DIRECTIONS FOR THIS TASK: Count the lines in the listing below that contain the string "screenshot", treating uppercase and lowercase as different, and reply with that number alone.

EXTRACTED INFORMATION:
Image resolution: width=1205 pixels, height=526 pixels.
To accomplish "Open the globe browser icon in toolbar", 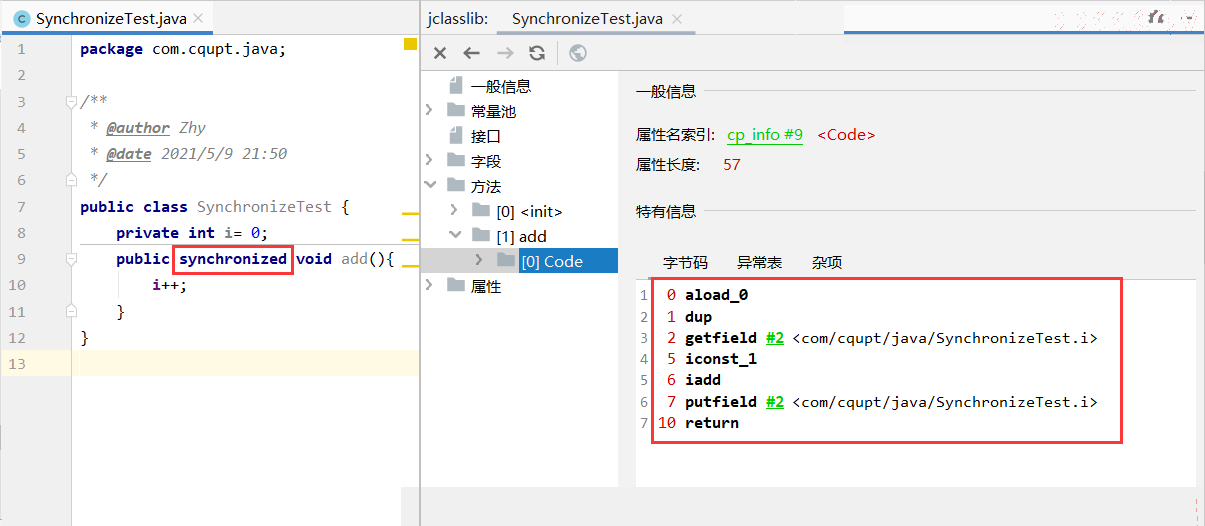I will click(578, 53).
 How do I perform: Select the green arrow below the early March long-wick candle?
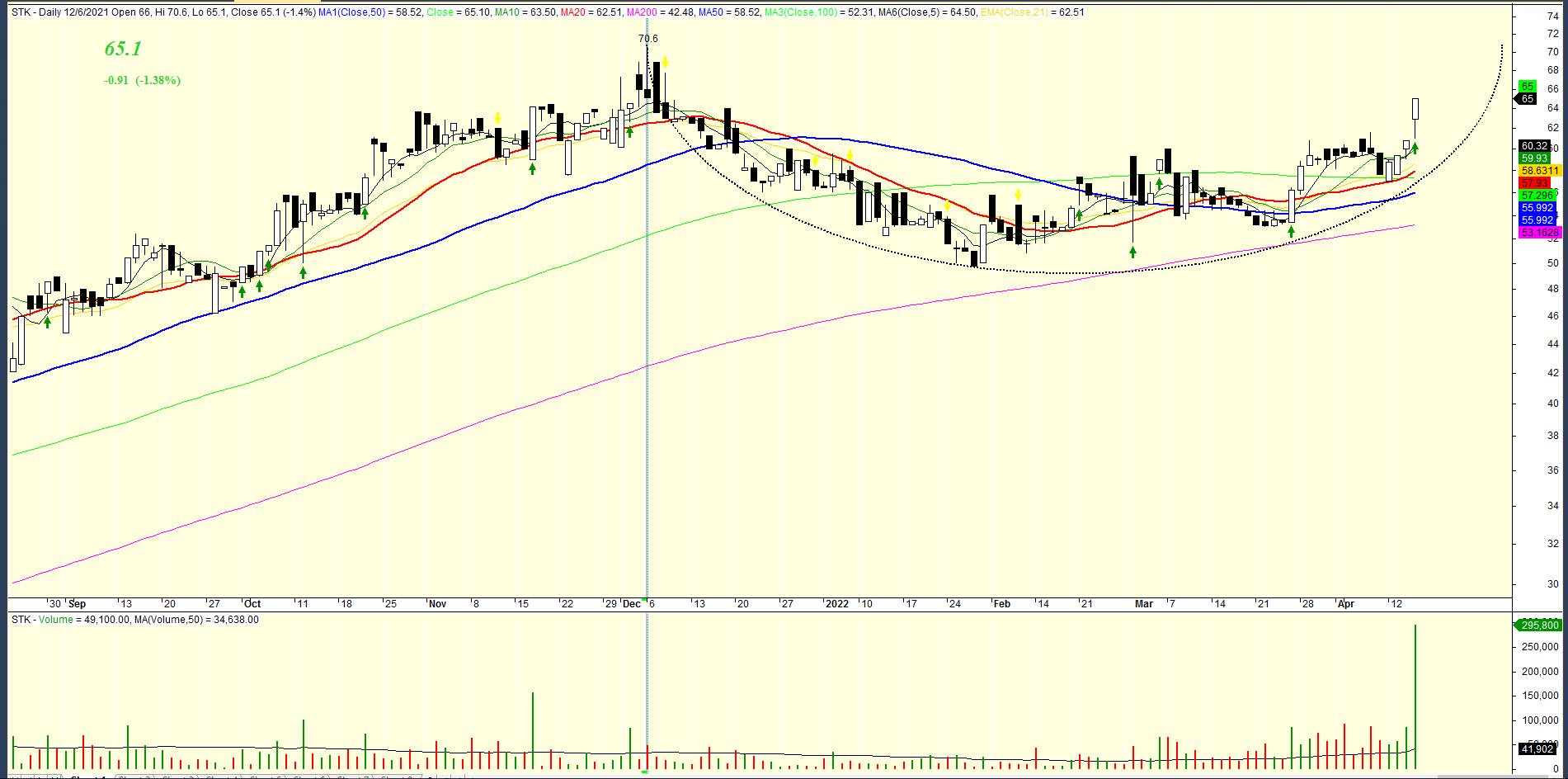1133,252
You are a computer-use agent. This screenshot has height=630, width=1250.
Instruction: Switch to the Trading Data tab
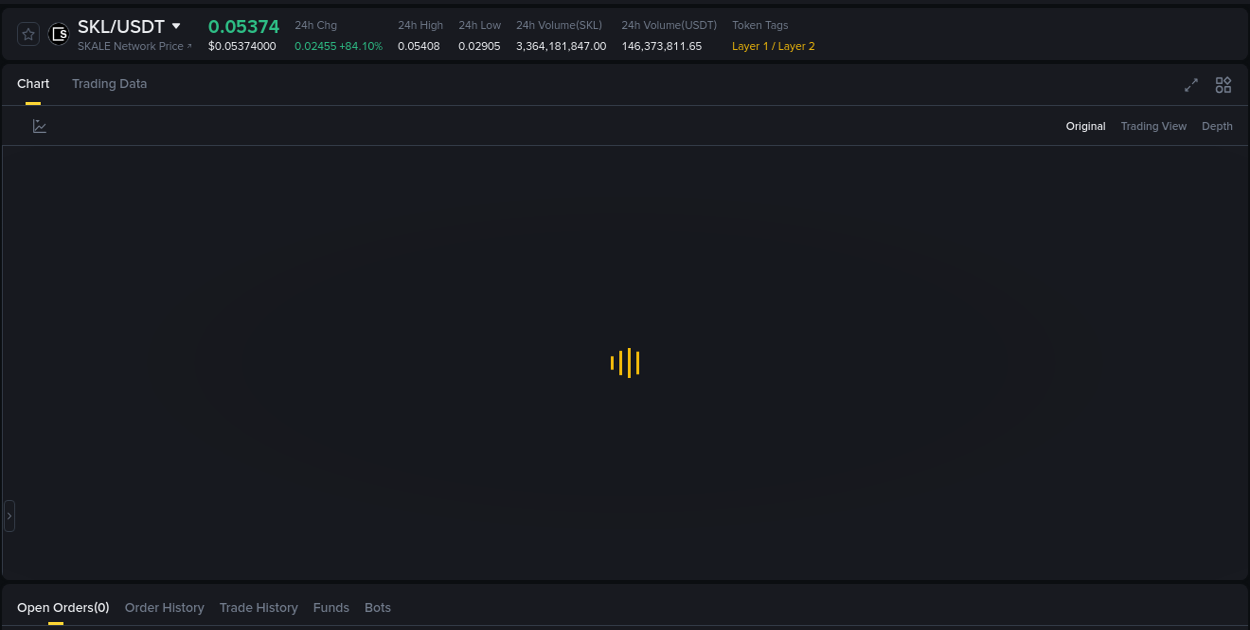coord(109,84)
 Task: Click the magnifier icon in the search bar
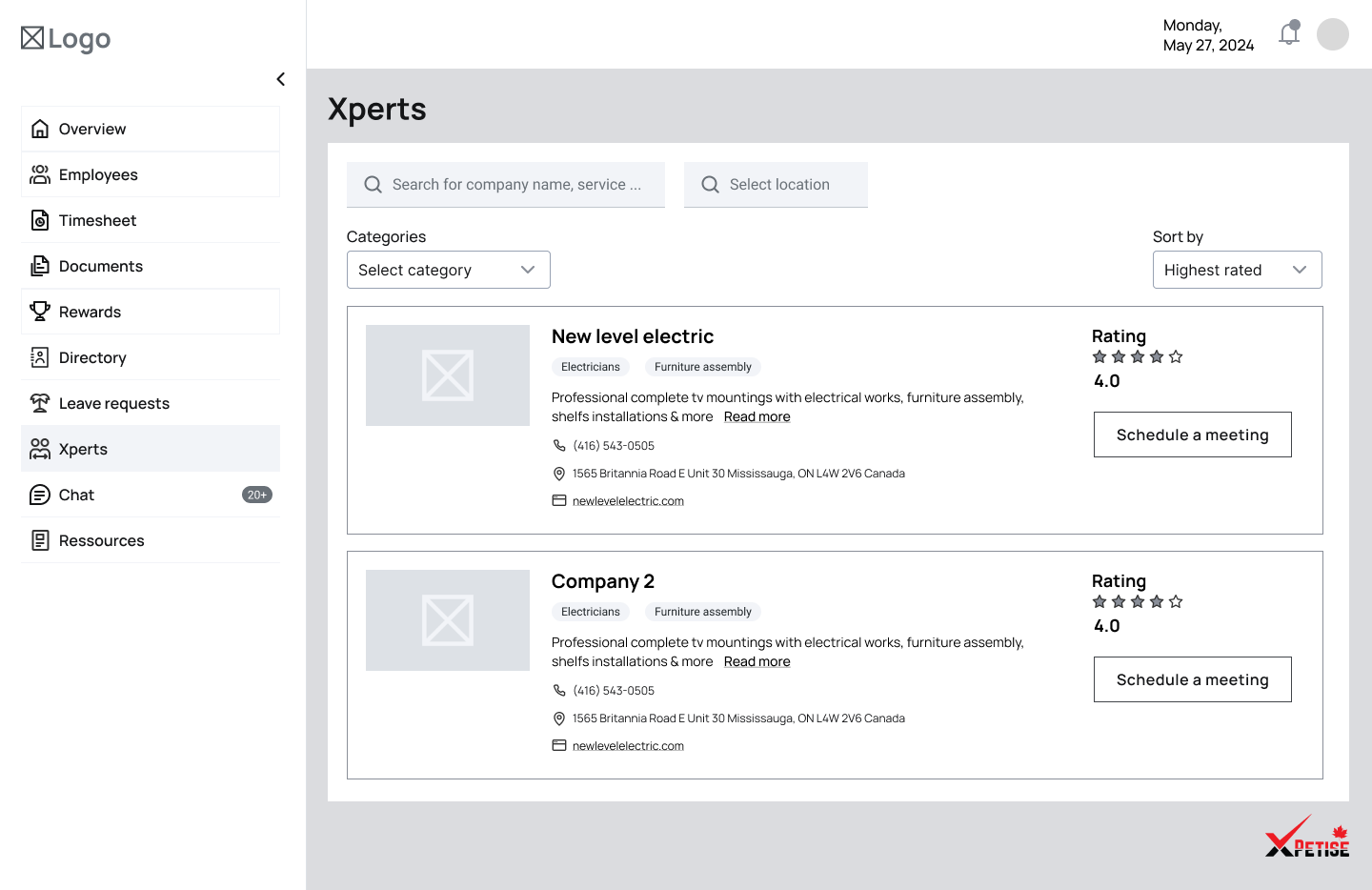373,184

---

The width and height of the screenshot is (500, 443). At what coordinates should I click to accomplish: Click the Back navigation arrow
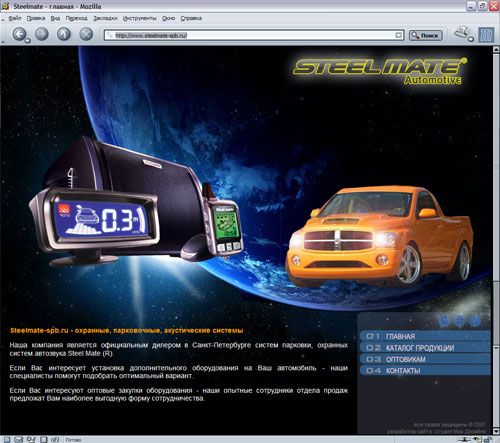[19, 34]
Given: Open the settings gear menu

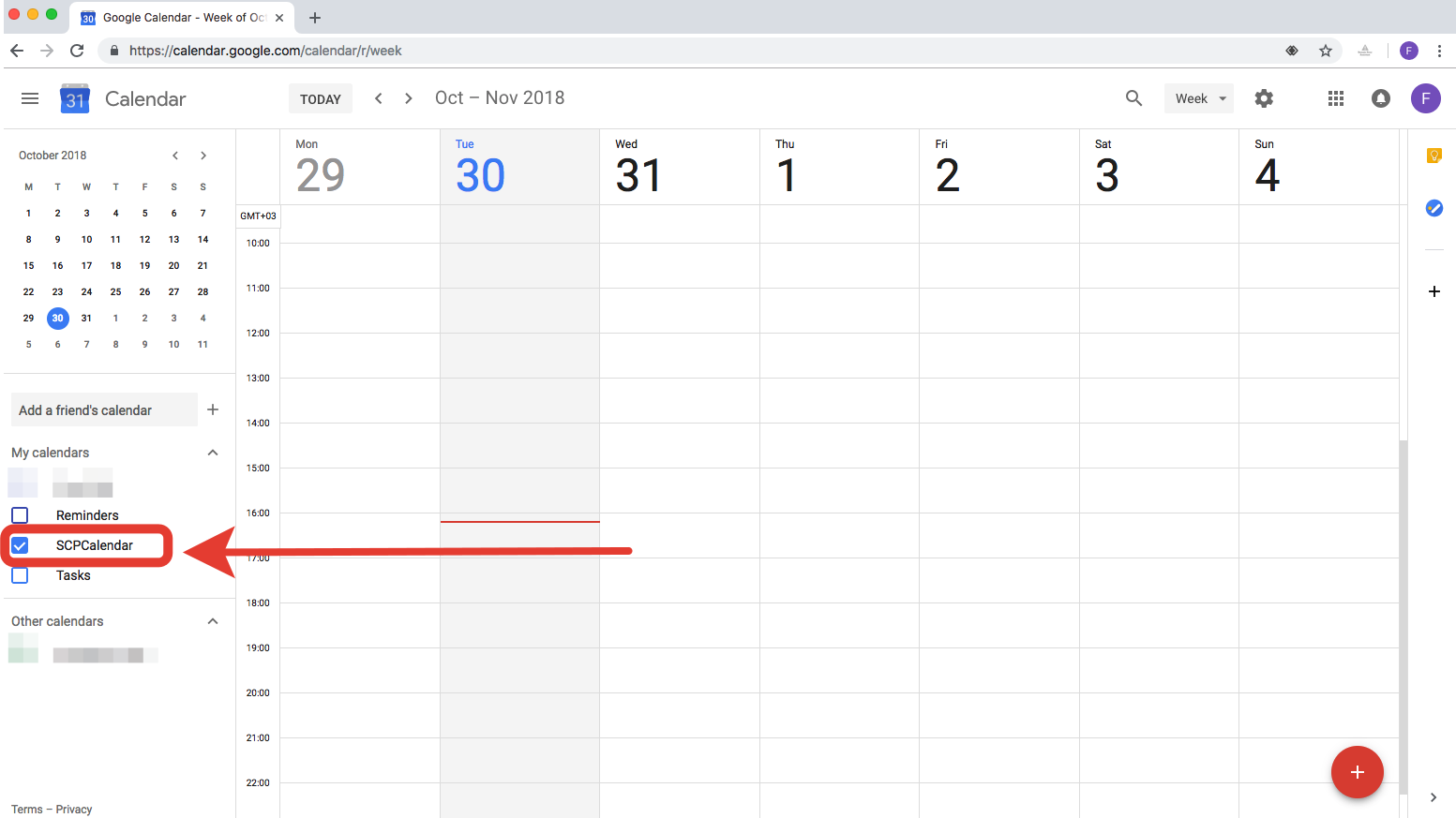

TASK OUTPUT: 2